Assim inicio nossa história de hoje, cheia de suspense e emoção.
A
vida na vila seguia normalmente, sem grandes acontecimentos. Após a
construção da Casa do Cristo, a comunidade se dividia entre o trabalho, a
residência e a convivência com o grupo. Ora em oração, ora em ação.

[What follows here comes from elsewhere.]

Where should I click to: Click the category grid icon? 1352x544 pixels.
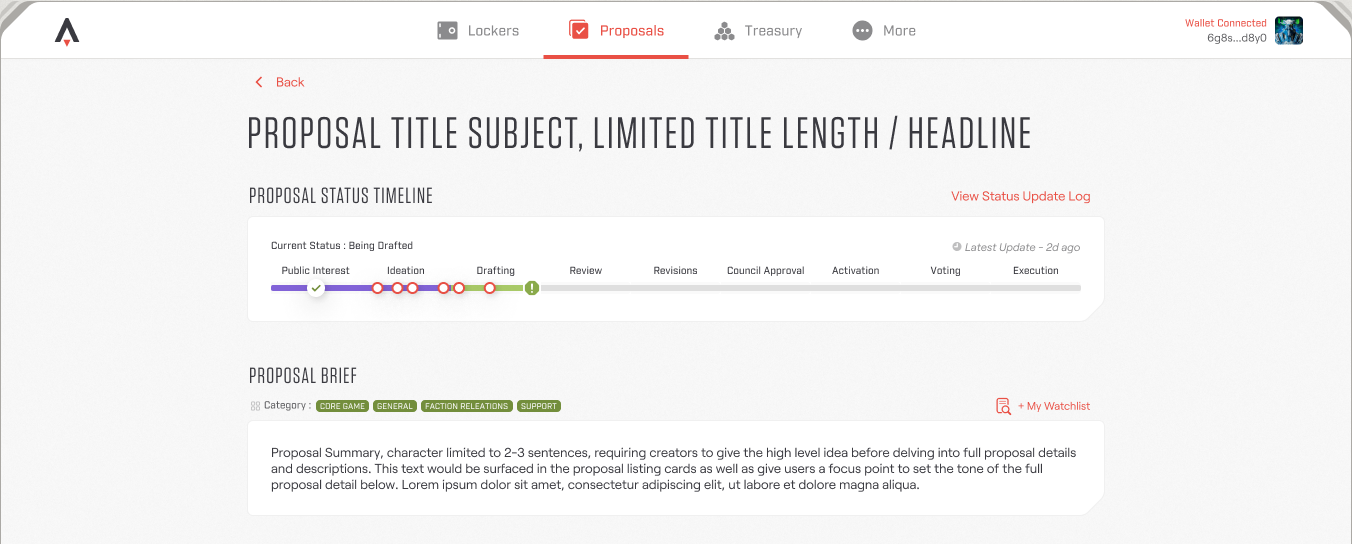255,406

Cuidavam uns dos outros, contribuindo nos afazeres domésticos e
comunitários.
A
horta, cada vez mais, ganhava espaço e novos voluntários e retribuía o
cuidado, fornecendo mais e mais alimentos. Era possível vê-los, no final
da tarde, em frente a um grande fogão de lenha, construído bem perto da
Casa do Cristo, protegido por uma estrutura simples de madeira e folhas
de sisal, a cozinhar o que foi retirado da plantação.
Quem
podia chegava mais cedo e recebia os que iam chegando com uma deliciosa
refeição. Sentavam juntos, acomodando-se como podiam, e compartilhavam,
enquanto comiam, das alegrias e dificuldades que enfrentaram naquele
dia. Revelavam desejos, medos, angustias e buscavam, juntos, conforto e
soluções para os problemas. Aprenderam a ouvir e se deixar ouvir, a
respeitar e confiar uns nos outros.
Por
isso, naquela tarde, não acreditavam no que viam. João trabalhando em
prol da comunidade? Era o morador mais antigo da vila e se considerava
autossuficiente. Nunca antes havia se envolvido com as atividades
coletivas, nem mesmo com as reuniões festivas que ocorriam. Dizia que
não era homem de se misturar. Que não precisava de intermediários para
se relacionar com Deus, pois possuíam uma relação intima e forte.
Considerava
a Casa do Cristo uma grande bobagem. Um monte de pirralho ousado,
achando que podia se referir ao poderoso, conversando e refletindo sobre
suas palavras. O que Deus disse e fez tá feito. É dever e obrigação
seguir. Não tem nada que tentar entender. Onde já se viu questionar as
coisas de Deus.
Ao
se aproximar do grupo com lenha nas mãos e sorriso nos lábios, foi
recebido com surpresa e desconfiança. Colocou o grande fardo que trazia
perto dos outros empilhados no chão. Abaixou a cabeça em sinal de
cumprimento e ia deixando o local quando foi chamado por Maria.
A
pequena o puxou pela mão e o fez sentar no banquinho de madeira perto
dos mais velhos. Joana lhe preparou um prato e o entregou. Ele agradeceu
com um novo abaixar de cabeça e iniciou a refeição. Comeu calado, sem
dar atenção aos olhares que inicialmente o penetravam e as conversas que
se seguiram. Ao termino da refeição, levantou-se lentamente, devolveu o
prato e se retirou depois do mesmo gesto que já havia usado.
Após
sua partida alguns comentaram o que havia ocorrido. Houve opiniões
diversas, porém, o que importava era aproximação do ancião. Seu
afastamento incomodava a todos. Pensavam como era possível ser tão
indiferente e procuravam meios de conquistá-lo. Muitas foram as
tentativas, mas jamais, até aquele dia, ele havia aceitado reunir-se com
o grupo.
Foi
motivo de agradecimento na reunião que seguiu à refeição. Foi difícil
conter o entusiasmo dos mais jovens que antes receavam sua presença e,
agora, sentiam-se seguros. Os mais velhos e experientes preferiam
observar melhor o comportamento do antigo conhecido e concentraram-se na
oração, pedindo ao pai que lhe tocasse, verdadeiramente, o coração.
Ao
fim do encontro daquela noite, despediram-se e retornaram ao lar.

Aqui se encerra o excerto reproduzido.